Going back to my research on the trajectory of artificial intelligence from an ignored idea in 1970s to one of the most exciting sources of scientific research and core technology of startups today, QML has the potential to bring about the next wave of technological shock and create a step function reduction in the cost of prediction (see “The Simple Economics of Machine Learning”, by Ajay Agrawal, Joshua Gans and Avi Goldfarb).
Both machine learning and quantum information processing are rapidly growing and have their own uncertainties. Quantum machine learning is a space where these two strands of research act as complements of each other and every step forward in one is an opportunity of improvement in the other. Some of the complexities and challenges stated above are easier to manage when the goal is to build intelligent systems that learn from data.

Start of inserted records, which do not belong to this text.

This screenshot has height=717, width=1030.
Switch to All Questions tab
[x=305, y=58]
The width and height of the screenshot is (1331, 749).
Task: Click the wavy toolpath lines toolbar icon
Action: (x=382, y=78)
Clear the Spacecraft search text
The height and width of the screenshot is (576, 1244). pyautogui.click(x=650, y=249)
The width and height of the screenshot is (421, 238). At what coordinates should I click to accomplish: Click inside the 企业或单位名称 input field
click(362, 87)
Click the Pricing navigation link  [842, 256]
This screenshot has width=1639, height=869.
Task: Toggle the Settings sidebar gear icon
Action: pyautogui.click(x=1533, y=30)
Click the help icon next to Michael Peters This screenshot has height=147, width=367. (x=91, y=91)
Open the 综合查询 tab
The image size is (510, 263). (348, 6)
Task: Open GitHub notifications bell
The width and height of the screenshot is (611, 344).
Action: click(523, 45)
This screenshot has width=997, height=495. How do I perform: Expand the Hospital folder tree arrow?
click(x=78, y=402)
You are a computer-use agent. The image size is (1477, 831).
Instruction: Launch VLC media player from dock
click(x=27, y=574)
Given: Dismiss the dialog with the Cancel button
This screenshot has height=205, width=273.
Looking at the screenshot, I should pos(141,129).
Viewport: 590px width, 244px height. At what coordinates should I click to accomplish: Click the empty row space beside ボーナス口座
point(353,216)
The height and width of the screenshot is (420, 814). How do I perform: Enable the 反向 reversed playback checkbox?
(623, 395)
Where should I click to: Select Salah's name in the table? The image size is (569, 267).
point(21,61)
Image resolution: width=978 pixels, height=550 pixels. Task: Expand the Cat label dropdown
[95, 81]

In addition, machine learning may itself enable scaling up quantum information processing, which can eventually lead to building scalable quantum computers. While collecting and storing vast amounts of data are becoming so cheap that it is no longer a concern, machine learning community is coming up with faster and more efficient methods and techniques to learn from this data. What determines how fast we capitalize on our data and models is computational power, and quantum machine learning is showing the much promise needed in order to be our best bet yet for building both intelligent systems and quantum computers.